# Any info about Maker Heights, near Torpoint, Cornwall



## Helgamobil (Jul 18, 2010)

Has anyone got any information about a site a Maker Heights, near Torpoint, Cornwall? Does it still exist and do they accept motorhomes?

Alternatively, any other sites in that area - near Mount Edgecumbe Country Park?


----------



## flyingpig (Jan 14, 2009)

Hello Helgamobile,

Never heard of Maker Heights, but can recommend Whitsand Bay Holiday Park, about 3 mls from Mt Edgecumbe.
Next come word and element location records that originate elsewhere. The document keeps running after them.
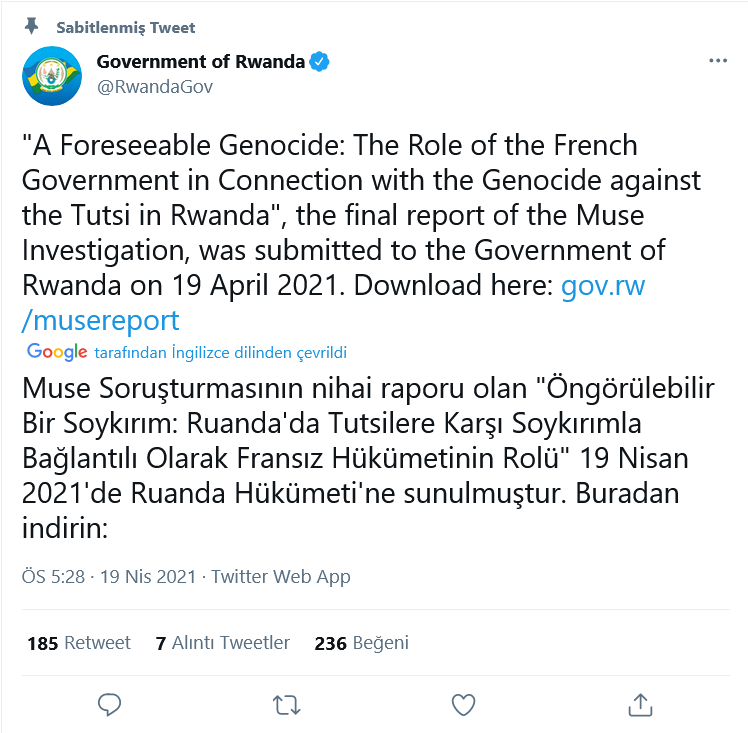
Task: Click the blue verified badge
Action: coord(319,62)
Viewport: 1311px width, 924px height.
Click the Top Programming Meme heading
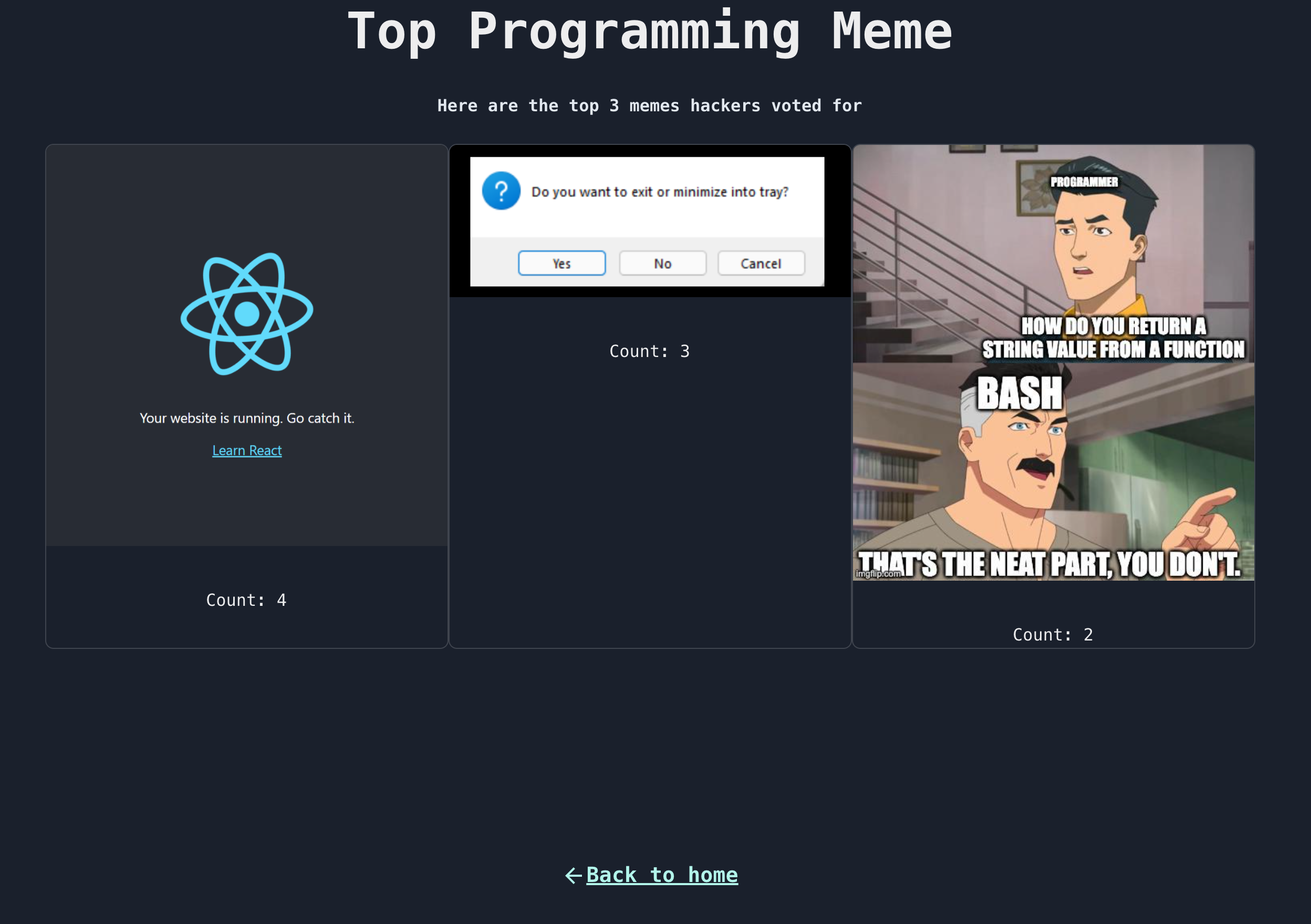click(x=649, y=32)
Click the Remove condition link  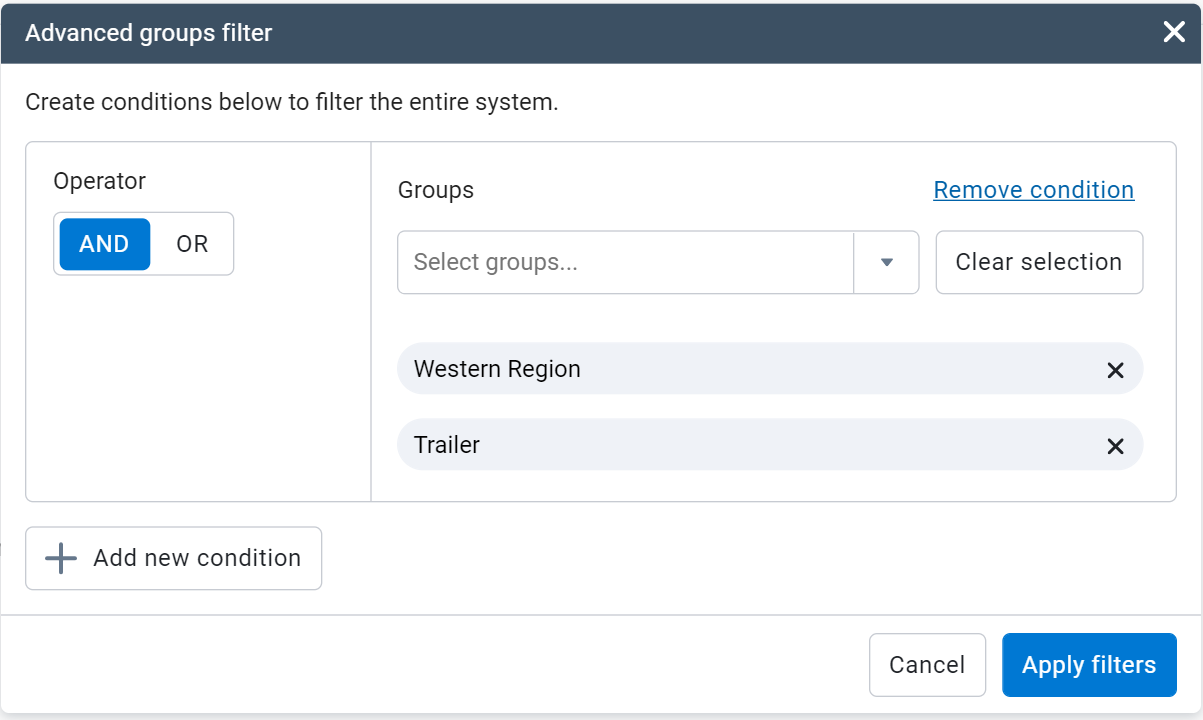[1033, 190]
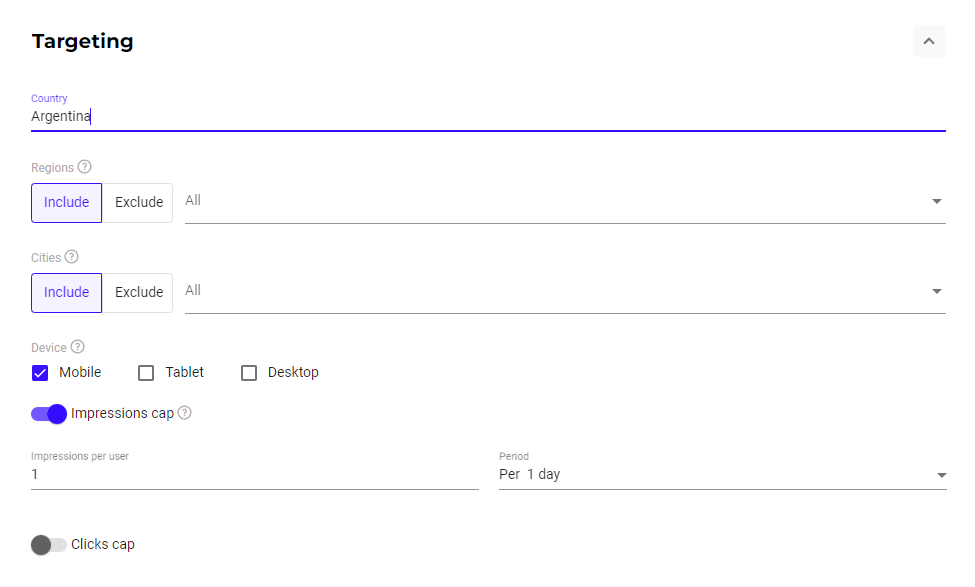Disable the Impressions cap toggle

click(x=48, y=413)
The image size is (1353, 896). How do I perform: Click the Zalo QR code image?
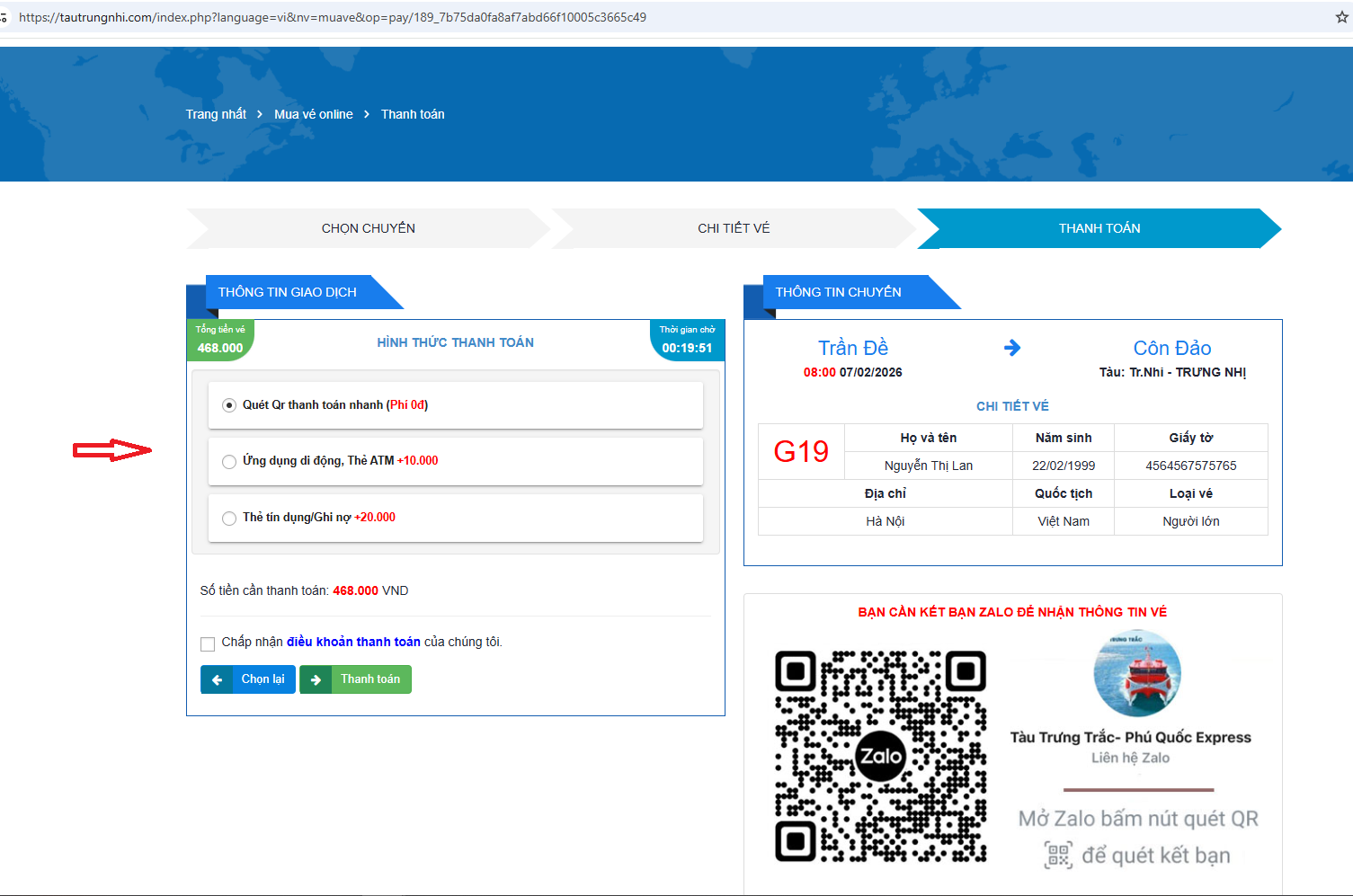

Wife and I used three times now, bus route directly outside on main rd, also handy for passenger ferry to Plymouth.
Whitsand Bay site is situated in old "Palmerston" fort, bar, indoor pool, etc. 
Camping fee approx £16 with electric if memory serves me well.
Think the address is Military Rd? You can locate on google maps, and web site to book.
Spectacular views over Plymouth and Whitsand Bay.

Cheers,
Ken.


----------



## Penquin (Oct 15, 2007)

Try this link to the specific site you are seeking;

http://makerfestival.co.uk/Camping-at-Maker.htm

Maker Camping 
Maker Heights 
Millbrook
Torpoint
Cornwall (East) 
PL10 1LA

Tel: 07900 994231
Pitches: 
Open: April To September

Hope that helps, they do take MH's but it appears to be linked to the festival and may only be open till September.......

Good luck,

Dave


----------



## Pard (May 1, 2005)

Used it once in 2007. However access was not entirely good, and ideally you needed a machete then to chop back some of the timber on the track leading in - scratched the acrylic windows a bit. Don't know if it's improved since. Superb location, but best to have your own facilities with you.

From memory the site entrance is on the inside of a right-angled bend on the road to Maker, and when we visited the signage was obviously makeshift.

Pard


----------